● **Work required**
Range to reproduce from the entries below: the line with "Click the latest", the line with "Click the Save project floppy disk icon", and every line in between. Give them exactly and give nothing else.

[Saved data entries]
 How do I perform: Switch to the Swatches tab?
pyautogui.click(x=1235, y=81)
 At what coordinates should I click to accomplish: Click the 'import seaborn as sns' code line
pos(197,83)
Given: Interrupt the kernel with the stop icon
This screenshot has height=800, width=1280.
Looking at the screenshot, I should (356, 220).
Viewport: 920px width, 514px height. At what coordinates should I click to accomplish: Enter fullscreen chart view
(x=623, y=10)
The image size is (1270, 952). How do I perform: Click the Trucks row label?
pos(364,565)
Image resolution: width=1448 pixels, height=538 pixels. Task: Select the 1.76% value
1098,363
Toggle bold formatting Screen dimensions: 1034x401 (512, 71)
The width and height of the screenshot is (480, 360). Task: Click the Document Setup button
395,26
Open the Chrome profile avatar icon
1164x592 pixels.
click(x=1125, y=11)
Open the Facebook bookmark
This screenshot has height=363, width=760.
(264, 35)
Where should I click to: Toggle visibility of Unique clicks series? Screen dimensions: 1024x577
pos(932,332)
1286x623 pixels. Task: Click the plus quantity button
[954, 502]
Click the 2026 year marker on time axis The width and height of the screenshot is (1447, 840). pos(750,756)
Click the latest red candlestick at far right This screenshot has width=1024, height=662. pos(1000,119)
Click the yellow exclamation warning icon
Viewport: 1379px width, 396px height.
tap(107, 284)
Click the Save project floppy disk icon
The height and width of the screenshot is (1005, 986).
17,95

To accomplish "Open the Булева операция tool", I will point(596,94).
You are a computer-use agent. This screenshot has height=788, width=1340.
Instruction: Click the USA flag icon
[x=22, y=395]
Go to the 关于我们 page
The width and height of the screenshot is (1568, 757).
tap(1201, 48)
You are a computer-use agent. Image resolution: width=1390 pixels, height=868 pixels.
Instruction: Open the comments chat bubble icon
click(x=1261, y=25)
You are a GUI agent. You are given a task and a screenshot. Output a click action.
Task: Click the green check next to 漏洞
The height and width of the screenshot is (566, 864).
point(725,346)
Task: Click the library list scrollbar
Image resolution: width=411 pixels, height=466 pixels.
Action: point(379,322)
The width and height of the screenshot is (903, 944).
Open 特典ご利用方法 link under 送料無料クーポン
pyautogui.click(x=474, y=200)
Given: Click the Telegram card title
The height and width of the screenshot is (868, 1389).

● **Result of the exercise**
Click the latest red candlestick at far right This screenshot has width=1024, height=662. pos(1000,119)
Click the yellow exclamation warning icon
Viewport: 1379px width, 396px height.
tap(107, 284)
Click the Save project floppy disk icon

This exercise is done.